## EXERCISE BRIEF
Copy the listing below line for line, changing no character.

## DATA FOR THIS TASK

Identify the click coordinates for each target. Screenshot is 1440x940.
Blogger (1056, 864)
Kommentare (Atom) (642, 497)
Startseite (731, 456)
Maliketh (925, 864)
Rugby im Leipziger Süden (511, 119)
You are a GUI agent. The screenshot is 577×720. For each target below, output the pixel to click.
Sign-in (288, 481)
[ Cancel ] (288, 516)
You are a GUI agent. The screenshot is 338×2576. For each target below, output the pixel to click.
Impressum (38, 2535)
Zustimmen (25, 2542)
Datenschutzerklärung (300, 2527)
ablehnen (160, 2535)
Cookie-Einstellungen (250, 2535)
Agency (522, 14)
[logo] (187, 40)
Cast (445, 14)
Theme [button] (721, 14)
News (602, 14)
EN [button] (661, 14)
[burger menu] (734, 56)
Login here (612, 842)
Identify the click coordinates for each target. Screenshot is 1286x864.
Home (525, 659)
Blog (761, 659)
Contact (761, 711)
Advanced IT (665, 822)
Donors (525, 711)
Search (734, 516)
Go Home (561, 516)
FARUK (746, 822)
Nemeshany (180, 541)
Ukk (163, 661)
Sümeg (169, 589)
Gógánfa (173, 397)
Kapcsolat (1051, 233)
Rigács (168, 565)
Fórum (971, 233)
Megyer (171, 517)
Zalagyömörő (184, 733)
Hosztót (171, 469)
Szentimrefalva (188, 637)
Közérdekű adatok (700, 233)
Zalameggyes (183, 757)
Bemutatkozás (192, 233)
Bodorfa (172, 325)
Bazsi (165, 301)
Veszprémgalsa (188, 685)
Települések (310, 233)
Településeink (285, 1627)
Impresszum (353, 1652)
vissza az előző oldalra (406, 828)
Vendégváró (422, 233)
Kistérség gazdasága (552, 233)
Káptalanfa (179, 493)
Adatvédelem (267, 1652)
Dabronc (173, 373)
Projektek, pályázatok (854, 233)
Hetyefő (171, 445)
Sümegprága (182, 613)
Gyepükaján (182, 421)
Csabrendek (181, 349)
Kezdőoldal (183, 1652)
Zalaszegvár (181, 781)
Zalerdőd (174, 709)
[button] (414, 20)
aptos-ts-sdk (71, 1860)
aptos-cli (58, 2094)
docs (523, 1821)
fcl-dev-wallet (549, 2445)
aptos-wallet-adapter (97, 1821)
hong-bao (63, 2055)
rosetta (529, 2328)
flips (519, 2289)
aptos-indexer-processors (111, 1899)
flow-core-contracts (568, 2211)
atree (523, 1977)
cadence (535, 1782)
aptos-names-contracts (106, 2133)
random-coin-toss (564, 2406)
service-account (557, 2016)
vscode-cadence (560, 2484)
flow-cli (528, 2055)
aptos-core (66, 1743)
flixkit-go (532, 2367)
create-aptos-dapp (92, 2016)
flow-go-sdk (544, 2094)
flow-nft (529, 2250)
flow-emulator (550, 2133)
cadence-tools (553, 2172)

## TASK RESULT
Identify the click coordinates for each target. Screenshot is 1440x940.
Blogger (1056, 864)
Kommentare (Atom) (642, 497)
Startseite (731, 456)
Maliketh (925, 864)
Rugby im Leipziger Süden (511, 119)
You are a GUI agent. The screenshot is 577×720. For each target below, output the pixel to click.
Sign-in (288, 481)
[ Cancel ] (288, 516)
You are a GUI agent. The screenshot is 338×2576. For each target below, output the pixel to click.
Impressum (38, 2535)
Zustimmen (25, 2542)
Datenschutzerklärung (300, 2527)
ablehnen (160, 2535)
Cookie-Einstellungen (250, 2535)
Agency (522, 14)
[logo] (187, 40)
Cast (445, 14)
Theme [button] (721, 14)
News (602, 14)
EN [button] (661, 14)
[burger menu] (734, 56)
Login here (612, 842)
Identify the click coordinates for each target. Screenshot is 1286x864.
Home (525, 659)
Blog (761, 659)
Contact (761, 711)
Advanced IT (665, 822)
Donors (525, 711)
Search (734, 516)
Go Home (561, 516)
FARUK (746, 822)
Nemeshany (180, 541)
Ukk (163, 661)
Sümeg (169, 589)
Gógánfa (173, 397)
Kapcsolat (1051, 233)
Rigács (168, 565)
Fórum (971, 233)
Megyer (171, 517)
Zalagyömörő (184, 733)
Hosztót (171, 469)
Szentimrefalva (188, 637)
Közérdekű adatok (700, 233)
Zalameggyes (183, 757)
Bemutatkozás (192, 233)
Bodorfa (172, 325)
Bazsi (165, 301)
Veszprémgalsa (188, 685)
Települések (310, 233)
Településeink (285, 1627)
Impresszum (353, 1652)
vissza az előző oldalra (406, 828)
Vendégváró (422, 233)
Kistérség gazdasága (552, 233)
Káptalanfa (179, 493)
Adatvédelem (267, 1652)
Dabronc (173, 373)
Projektek, pályázatok (854, 233)
Hetyefő (171, 445)
Sümegprága (182, 613)
Gyepükaján (182, 421)
Csabrendek (181, 349)
Kezdőoldal (183, 1652)
Zalaszegvár (181, 781)
Zalerdőd (174, 709)
[button] (414, 20)
aptos-ts-sdk (71, 1860)
aptos-cli (58, 2094)
docs (523, 1821)
fcl-dev-wallet (549, 2445)
aptos-wallet-adapter (97, 1821)
hong-bao (63, 2055)
rosetta (529, 2328)
flips (519, 2289)
aptos-indexer-processors (111, 1899)
flow-core-contracts (568, 2211)
atree (523, 1977)
cadence (535, 1782)
aptos-names-contracts (106, 2133)
random-coin-toss (564, 2406)
service-account (557, 2016)
vscode-cadence (560, 2484)
flow-cli (528, 2055)
aptos-core (66, 1743)
flixkit-go (532, 2367)
create-aptos-dapp (92, 2016)
flow-go-sdk (544, 2094)
flow-nft (529, 2250)
flow-emulator (550, 2133)
cadence-tools (553, 2172)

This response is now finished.